I like it when love causes comfort like that.
Good Will Hunting has well-said truth in it, like this: "You're not perfect, sport, and let me save you the suspense: this girl you've met, she's not perfect either. But the question is whether or not you're perfect for each other." And in the knowingly melodramatic world of Twilight (a series I maintain has far more of a knowing sense of humor to it than its non-fans think), Bella and Edward are that kind of couple.
There are other things to argue about Twilight, because there's more going on than that. Yes, it is creepy and stalkerish how Edward often expresses his feelings for Bella. Yes, Bella has issues that she doesn't think through enough, leading her to do stupid, dangerous things. Yes, the plot in the first two books takes too long to really get moving. Yes, Jacob has his own issues to confront. Yes, Stephenie Meyer is still learning how to write.* But there's a core truth that Meyer hit on, and even if she hit on it inadvertantly, it's there. I just choose not to ignore it.

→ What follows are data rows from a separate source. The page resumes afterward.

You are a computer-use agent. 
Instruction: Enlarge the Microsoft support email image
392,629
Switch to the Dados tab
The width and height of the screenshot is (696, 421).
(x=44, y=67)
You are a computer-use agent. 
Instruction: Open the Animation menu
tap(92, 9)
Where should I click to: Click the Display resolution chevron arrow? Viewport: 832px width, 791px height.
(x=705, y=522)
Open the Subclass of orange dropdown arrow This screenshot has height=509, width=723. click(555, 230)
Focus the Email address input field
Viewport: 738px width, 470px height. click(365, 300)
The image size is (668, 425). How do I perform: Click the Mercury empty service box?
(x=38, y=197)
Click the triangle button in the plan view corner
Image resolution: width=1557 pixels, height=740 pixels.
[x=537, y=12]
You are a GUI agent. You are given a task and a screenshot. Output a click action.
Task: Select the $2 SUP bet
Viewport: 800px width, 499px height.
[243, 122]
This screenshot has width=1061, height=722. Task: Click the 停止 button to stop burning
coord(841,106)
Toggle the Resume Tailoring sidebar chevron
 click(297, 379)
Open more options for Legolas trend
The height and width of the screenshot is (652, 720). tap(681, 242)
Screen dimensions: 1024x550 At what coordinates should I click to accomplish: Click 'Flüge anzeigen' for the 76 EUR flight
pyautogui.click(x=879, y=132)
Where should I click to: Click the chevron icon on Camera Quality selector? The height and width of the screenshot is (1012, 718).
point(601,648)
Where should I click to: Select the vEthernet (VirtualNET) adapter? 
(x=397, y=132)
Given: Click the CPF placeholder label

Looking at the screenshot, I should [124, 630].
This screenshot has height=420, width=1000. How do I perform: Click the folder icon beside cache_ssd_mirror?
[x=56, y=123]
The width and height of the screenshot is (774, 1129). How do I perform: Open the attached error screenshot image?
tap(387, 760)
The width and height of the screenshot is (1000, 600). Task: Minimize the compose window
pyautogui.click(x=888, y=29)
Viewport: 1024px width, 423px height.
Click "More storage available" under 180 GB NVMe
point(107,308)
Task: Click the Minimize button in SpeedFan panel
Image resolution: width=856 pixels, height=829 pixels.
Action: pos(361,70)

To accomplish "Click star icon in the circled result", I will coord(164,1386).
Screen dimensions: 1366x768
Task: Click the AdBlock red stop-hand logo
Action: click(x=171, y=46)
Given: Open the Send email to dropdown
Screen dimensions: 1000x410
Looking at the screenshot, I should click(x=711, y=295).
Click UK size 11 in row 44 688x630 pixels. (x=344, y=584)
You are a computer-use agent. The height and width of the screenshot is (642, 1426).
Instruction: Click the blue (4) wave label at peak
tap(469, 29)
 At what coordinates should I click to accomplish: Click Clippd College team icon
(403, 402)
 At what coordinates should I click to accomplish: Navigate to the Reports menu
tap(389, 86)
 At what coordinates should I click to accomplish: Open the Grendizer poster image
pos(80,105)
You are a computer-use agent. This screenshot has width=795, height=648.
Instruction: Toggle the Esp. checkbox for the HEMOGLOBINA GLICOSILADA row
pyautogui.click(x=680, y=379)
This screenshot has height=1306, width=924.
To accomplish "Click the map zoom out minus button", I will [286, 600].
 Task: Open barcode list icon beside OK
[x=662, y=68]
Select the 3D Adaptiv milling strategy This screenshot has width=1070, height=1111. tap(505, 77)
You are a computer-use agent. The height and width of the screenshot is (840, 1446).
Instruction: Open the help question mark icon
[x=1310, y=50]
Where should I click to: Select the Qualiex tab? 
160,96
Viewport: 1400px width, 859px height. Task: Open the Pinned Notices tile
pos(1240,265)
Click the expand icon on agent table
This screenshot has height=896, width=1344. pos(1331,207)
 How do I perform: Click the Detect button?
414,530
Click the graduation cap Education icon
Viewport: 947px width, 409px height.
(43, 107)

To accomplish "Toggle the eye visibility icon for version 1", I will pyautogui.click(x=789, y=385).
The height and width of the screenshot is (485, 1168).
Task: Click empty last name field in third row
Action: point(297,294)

* I'll defend Meyer this way: Not everyone is capable of becoming a writing machine. Except for Twilight, Meyer's four other published books and her half-completed first draft of her Edward-POV novel, all heavy with words, have been written in the last four years. She's learning her writing lessons in public. That takes courage, plus an insane confidence that she can pull it off. And everything I've seen about Meyer suggests to me she's keeping her perspective amidst the insanity of both the popularity and the "WHY is this popular?!" incredulity and hate these books have also fostered. She knows she has a lot to learn. She's self-effacing about her success (and able to joke about her lack of cooking ability) and good at crediting those who've helped her. In the end, her best argument for longevity -- which she may earn, which she may not, there are too many variables to determine that now -- is getting the words out and making them worthy words. She got an enormous break with Twilight's success, same as what Stephen King got with Carrie. King kept delivering. I think Meyer has the potential to keep delivering, too. And I prefer to see the potential to be better.